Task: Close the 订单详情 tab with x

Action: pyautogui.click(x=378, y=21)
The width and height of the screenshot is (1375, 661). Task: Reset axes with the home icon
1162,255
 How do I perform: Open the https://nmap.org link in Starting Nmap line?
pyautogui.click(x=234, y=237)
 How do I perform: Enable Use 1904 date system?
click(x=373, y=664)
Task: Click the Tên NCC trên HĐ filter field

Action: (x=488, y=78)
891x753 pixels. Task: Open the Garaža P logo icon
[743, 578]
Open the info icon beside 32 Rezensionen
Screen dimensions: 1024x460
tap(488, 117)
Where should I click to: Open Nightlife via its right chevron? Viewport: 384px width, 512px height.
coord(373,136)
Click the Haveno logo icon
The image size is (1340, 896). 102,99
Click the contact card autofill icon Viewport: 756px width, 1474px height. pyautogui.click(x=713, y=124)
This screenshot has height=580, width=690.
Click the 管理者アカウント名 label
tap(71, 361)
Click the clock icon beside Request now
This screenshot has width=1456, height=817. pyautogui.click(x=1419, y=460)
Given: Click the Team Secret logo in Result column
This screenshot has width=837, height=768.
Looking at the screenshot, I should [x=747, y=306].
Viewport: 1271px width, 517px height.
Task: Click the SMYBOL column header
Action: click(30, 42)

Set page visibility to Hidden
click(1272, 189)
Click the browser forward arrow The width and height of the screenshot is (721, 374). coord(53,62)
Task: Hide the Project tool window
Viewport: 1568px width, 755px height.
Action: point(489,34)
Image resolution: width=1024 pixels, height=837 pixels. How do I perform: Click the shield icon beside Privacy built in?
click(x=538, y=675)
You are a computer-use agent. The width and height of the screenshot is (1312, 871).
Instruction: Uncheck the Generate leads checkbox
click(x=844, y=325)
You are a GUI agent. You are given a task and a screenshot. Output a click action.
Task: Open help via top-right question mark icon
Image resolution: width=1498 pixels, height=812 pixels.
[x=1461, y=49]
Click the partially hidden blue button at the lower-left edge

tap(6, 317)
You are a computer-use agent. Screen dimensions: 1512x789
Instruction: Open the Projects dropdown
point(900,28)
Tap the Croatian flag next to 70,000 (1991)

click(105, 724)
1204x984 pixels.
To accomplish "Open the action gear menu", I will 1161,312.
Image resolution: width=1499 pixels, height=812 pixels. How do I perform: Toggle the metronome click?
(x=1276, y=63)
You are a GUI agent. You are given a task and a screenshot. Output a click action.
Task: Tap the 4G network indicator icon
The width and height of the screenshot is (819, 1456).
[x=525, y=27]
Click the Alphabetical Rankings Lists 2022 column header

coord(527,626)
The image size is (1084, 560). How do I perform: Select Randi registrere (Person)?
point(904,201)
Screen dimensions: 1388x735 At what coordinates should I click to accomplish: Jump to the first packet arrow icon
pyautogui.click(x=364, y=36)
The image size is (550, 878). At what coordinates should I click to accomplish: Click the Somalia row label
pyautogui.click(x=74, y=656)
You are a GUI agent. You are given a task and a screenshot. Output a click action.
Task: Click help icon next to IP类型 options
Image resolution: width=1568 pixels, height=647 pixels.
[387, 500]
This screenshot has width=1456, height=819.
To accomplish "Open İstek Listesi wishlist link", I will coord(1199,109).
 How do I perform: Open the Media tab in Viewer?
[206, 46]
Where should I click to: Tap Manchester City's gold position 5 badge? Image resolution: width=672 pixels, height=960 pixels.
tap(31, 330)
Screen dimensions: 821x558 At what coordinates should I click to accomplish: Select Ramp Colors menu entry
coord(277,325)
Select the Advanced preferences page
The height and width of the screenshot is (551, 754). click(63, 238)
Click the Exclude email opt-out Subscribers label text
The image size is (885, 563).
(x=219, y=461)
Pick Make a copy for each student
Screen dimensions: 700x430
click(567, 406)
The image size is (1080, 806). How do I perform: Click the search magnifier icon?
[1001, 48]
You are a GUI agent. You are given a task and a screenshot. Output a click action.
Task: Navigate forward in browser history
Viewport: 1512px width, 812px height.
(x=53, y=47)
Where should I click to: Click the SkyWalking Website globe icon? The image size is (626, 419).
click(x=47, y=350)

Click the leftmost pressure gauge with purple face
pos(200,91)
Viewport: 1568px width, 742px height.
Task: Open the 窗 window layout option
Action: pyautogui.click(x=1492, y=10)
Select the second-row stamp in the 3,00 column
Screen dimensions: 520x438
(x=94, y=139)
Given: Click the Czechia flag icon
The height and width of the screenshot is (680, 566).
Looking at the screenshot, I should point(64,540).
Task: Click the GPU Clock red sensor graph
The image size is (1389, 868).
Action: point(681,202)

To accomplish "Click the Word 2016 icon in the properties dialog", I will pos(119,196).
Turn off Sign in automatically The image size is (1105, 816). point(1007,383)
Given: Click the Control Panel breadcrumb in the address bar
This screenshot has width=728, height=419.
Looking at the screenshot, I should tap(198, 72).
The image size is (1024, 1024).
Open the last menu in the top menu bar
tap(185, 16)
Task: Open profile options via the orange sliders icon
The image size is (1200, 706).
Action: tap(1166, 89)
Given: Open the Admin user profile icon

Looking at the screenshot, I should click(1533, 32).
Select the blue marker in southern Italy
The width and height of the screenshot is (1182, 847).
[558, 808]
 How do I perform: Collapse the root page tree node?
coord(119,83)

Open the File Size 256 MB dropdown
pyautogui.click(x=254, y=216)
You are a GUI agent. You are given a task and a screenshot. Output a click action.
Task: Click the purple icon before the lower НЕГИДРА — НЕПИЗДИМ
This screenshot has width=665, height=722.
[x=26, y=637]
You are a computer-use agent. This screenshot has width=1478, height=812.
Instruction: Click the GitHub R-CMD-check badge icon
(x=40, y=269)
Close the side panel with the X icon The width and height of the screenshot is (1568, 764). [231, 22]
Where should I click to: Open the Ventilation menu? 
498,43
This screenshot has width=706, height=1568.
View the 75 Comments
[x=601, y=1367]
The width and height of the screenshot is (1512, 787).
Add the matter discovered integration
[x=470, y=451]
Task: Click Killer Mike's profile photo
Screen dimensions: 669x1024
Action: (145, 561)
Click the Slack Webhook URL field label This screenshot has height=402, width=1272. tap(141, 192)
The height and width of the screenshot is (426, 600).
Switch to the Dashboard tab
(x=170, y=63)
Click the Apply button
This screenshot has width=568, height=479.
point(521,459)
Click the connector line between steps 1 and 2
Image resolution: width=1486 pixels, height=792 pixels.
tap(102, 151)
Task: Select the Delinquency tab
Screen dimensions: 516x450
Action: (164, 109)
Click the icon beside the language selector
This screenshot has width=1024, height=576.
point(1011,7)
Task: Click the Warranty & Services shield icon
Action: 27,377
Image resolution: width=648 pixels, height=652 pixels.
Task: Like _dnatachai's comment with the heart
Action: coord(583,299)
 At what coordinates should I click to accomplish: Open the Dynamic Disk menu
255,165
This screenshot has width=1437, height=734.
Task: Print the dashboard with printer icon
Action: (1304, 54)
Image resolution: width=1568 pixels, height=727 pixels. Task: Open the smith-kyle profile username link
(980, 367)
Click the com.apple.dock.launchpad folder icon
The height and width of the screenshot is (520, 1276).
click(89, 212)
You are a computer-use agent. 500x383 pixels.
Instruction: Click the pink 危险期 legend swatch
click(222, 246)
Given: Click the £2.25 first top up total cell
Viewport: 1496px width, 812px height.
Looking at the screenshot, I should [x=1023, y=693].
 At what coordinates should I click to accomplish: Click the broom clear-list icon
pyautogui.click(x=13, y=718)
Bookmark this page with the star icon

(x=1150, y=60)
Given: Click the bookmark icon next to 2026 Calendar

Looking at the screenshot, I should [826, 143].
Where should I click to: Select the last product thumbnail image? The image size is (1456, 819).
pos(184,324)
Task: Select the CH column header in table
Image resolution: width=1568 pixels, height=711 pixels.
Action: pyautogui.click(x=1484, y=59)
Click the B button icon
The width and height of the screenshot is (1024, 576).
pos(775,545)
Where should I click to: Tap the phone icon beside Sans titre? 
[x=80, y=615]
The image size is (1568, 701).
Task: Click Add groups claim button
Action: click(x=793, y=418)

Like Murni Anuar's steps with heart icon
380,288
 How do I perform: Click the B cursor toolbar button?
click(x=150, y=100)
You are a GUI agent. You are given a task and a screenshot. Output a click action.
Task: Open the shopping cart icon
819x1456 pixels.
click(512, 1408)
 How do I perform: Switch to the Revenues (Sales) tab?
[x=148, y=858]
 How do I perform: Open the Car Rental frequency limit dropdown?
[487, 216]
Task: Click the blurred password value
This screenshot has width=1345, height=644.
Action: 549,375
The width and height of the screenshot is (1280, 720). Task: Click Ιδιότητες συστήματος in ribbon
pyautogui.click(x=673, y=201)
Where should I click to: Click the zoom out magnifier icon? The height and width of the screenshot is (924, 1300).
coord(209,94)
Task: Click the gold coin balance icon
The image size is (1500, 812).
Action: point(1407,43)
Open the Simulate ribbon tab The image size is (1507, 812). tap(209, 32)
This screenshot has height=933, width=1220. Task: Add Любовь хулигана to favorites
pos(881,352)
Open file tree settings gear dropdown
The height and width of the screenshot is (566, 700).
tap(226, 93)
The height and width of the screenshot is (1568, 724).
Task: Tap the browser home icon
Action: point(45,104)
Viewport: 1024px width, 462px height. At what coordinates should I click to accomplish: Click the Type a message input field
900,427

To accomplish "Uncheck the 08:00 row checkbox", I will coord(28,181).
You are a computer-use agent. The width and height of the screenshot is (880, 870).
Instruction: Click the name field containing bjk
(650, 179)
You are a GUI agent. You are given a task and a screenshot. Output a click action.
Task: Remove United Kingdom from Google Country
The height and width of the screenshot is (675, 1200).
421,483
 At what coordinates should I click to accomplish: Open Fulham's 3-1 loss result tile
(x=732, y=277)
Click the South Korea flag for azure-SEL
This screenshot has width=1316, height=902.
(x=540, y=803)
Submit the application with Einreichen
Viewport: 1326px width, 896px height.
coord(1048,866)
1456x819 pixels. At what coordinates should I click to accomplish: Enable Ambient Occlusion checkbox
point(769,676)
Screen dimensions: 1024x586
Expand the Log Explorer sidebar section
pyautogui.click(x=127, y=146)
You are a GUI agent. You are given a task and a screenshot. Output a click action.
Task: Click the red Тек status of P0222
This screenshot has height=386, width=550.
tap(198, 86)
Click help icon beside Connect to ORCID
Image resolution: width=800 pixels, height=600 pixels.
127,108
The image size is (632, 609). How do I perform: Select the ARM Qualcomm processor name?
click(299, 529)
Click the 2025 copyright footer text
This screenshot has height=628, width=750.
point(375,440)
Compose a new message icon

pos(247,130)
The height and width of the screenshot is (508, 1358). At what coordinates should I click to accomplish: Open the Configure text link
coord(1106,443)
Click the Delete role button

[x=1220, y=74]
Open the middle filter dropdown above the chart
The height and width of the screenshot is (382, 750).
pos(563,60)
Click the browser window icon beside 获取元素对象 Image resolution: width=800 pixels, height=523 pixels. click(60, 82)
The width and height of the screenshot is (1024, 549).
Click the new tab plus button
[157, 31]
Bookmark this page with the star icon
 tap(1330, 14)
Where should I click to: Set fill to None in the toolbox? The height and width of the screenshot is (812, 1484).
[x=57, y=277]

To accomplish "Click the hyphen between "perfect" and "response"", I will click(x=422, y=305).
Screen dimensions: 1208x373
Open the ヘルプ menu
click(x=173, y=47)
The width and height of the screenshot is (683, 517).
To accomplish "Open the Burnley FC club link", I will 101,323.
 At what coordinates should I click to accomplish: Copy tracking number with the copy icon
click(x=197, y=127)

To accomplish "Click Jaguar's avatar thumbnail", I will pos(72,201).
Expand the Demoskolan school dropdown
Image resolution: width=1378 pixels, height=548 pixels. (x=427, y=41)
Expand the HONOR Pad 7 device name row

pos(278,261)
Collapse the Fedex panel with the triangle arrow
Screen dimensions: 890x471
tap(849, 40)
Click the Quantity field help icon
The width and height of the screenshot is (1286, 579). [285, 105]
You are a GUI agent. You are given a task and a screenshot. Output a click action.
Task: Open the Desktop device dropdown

• • •

Quote the lines in the listing from the line containing "Task: Click the gold coin balance icon" through the line containing "Open the Simulate", keeping both of those lines.

Task: Click the gold coin balance icon
The image size is (1500, 812).
Action: point(1407,43)
Open the Simulate ribbon tab The image size is (1507, 812). tap(209, 32)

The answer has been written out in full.